Venezuela's Maduro threatens arrests over prices

Venezuelan President Nicolas Maduro vowed Friday to arrest shopkeepers who defy government price controls, the latest salvo in a populist "economic war" ahead of key municipal elections.

Maduro delivered the warning in a nationally televised address that laid the ground for tougher enforcement of a three-week-old crackdown on actions seen as fueling Venezuela's soaring inflation.

He urged authorities who find retail prices that have been raised "to act with all the severity of the law and, because they are crimes in flagrante, to proceed immediately to detain those responsible."

Using new powers to rule by decree, the socialist leader also ordered lower rents for commercial spaces and barred property owners from asking for payments in foreign currency.

"We are going all out. We are taking measures with even more authority," he said.

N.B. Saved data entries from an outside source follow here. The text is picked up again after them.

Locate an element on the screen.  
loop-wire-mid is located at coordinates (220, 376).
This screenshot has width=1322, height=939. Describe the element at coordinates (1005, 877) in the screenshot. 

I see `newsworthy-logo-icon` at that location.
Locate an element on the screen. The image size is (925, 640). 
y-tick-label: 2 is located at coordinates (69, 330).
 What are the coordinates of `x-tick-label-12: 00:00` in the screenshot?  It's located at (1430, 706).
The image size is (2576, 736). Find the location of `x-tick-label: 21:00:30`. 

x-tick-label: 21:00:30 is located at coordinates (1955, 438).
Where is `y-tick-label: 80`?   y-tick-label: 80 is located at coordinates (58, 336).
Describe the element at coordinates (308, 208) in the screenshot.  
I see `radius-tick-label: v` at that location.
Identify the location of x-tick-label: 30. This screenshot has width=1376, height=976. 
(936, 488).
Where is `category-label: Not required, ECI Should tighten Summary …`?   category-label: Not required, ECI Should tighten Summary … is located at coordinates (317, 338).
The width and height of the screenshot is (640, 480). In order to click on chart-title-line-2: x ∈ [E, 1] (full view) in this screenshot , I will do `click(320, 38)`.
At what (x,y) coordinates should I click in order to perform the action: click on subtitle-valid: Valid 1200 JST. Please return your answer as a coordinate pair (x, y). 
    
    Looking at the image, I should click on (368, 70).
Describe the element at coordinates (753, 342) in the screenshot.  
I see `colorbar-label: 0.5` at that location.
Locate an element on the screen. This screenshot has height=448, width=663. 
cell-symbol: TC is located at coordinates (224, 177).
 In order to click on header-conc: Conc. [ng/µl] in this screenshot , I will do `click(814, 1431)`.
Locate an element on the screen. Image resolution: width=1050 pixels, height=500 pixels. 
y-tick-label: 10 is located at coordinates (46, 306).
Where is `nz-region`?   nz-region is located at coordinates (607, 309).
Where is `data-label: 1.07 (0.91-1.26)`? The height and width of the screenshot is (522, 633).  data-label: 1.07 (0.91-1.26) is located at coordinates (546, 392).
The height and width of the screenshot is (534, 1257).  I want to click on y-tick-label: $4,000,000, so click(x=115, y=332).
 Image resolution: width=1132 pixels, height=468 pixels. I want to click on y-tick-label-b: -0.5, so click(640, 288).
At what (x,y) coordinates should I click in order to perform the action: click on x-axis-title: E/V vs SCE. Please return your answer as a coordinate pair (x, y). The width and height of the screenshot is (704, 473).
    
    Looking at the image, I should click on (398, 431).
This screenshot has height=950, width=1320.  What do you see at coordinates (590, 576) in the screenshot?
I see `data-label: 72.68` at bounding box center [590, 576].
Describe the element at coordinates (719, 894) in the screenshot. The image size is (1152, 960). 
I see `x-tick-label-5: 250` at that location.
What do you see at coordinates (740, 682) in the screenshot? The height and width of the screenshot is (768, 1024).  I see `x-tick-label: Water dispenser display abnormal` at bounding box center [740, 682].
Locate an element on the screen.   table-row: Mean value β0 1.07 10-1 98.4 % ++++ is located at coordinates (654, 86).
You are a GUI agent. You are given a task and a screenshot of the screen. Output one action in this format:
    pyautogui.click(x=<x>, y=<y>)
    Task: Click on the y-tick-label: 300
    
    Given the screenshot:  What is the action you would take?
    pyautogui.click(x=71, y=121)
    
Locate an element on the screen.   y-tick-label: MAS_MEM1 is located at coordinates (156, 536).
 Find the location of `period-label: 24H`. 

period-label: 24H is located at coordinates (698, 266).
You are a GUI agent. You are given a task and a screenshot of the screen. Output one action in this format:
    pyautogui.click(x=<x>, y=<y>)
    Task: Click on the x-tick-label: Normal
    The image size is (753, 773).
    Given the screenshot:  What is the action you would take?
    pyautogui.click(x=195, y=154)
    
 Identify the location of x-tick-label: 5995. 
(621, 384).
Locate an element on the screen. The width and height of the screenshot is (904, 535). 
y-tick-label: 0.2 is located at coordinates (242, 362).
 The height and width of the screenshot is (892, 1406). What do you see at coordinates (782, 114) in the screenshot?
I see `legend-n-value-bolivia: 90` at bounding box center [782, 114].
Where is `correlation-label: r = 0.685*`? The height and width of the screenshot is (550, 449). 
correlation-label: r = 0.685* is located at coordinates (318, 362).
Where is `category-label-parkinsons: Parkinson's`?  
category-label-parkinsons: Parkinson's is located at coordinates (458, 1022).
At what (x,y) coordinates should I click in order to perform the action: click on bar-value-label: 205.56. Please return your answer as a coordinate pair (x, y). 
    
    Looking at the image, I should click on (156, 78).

The latest declarations came with Maduro facing a key test of political strength on December 8, when municipal elections will take place in the midst of a burgeoning economic crisis.

It will be the first elections since Maduro succeeded his political mentor, late leader Hugo Chavez, in April elections whose tight results the opposition has refused to recognize.

Inflation is running at 54 percent a year, shortages of basic goods are widespread despite the country's oil wealth and a hard currency crunch wreaking havoc on the import-dependent domestic economy.

Earlier this month, Maduro fired what he called his first salvo in an "economic war against the bourgeoisie and imperialism," the latter a reference to the United States or US interests.

He ordered home appliance stores to slash prices and deployed National Guard troops to enforce the measure.

This unleashed a tumultuous early start to the Christmas shopping season with Venezuelans mobbing consumer electronic stores for windfall bargains.

The National Assembly then granted Maduro special decree-making powers, which he immediately used to impose price controls and cap profit margins at 30 percent.

Maduro was scheduled to hold a working meeting later Friday at the presidential Miraflores Palace that was expected to produce his next set of economic initiatives.

The federation of commerce chambers Fedecamaras, which represents private business and is frequently at odds with Maduro, urged him to stimulate production by guaranteeing respect for private property and access to hard currency.

Critics have blamed the government's strict currency controls for exacerbating Venezuela's price distortion and fueling a black market for dollars.

Fedecamaras president Jorge Roig said more than 200,000 businesses have had to shut their doors in the past decade.

He complained that only two percent of companies are receiving dollars at a preferential official rate of 6.3 bolivars to the US currency, though the government insists that greenbacks are being distributed to businesses.

"We need measures that are not improvised, which encourage production in Venezuela, which don't think only in the short-term," Roig said Thursday.

"We need measures that are part of a discussion with all businesses."

Maduro countered that Fedecamaras was a "coup-monger," recalling that the business group had backed Chavez's ouster in a short-lived 2002 coup.

"We have forced them to get out of their lair," he said. "It's the same Fedecamaras... which headed the coup d'etat against comandante Hugo Chavez in April 2002."